_Input rows_
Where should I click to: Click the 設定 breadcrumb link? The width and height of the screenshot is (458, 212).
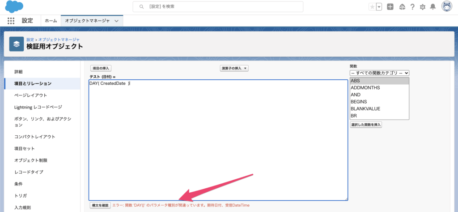pos(30,39)
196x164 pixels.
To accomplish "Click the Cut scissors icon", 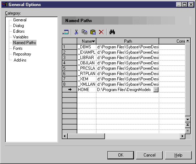I will (76, 32).
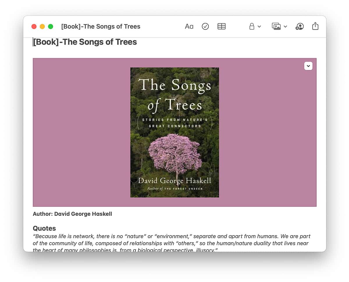This screenshot has width=349, height=282.
Task: Expand the lock dropdown chevron
Action: pyautogui.click(x=259, y=27)
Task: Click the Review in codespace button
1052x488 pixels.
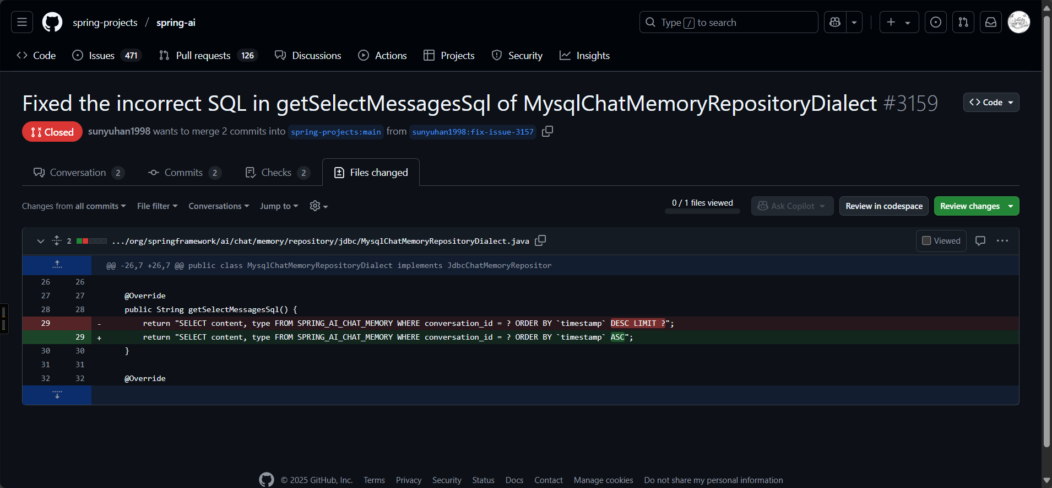Action: click(883, 206)
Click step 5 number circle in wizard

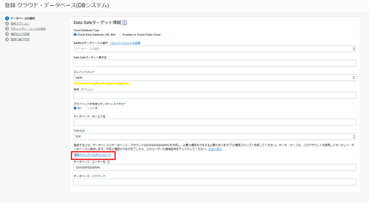(x=7, y=38)
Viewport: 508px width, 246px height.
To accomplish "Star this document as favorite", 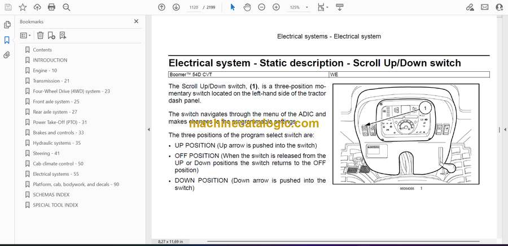I will 23,7.
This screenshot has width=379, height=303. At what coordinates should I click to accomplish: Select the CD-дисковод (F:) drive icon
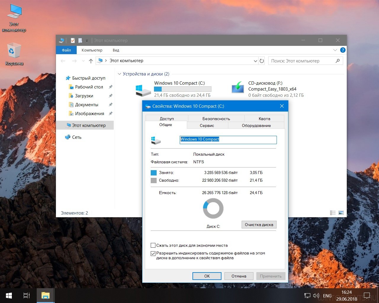(238, 88)

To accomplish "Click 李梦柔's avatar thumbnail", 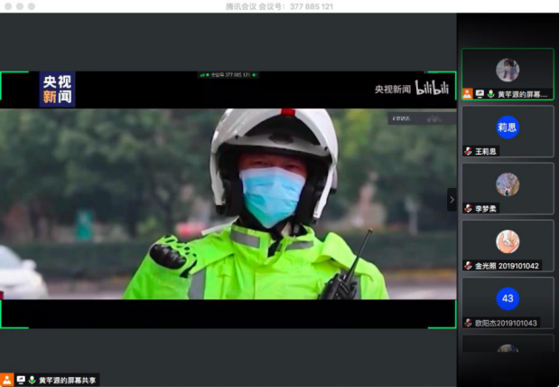I will point(508,184).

_Aim_
Pull out every line of the records that contains the string "Task".

_Result below_
Task: Expand the lock dropdown chevron
Task: Click the Review in codespace button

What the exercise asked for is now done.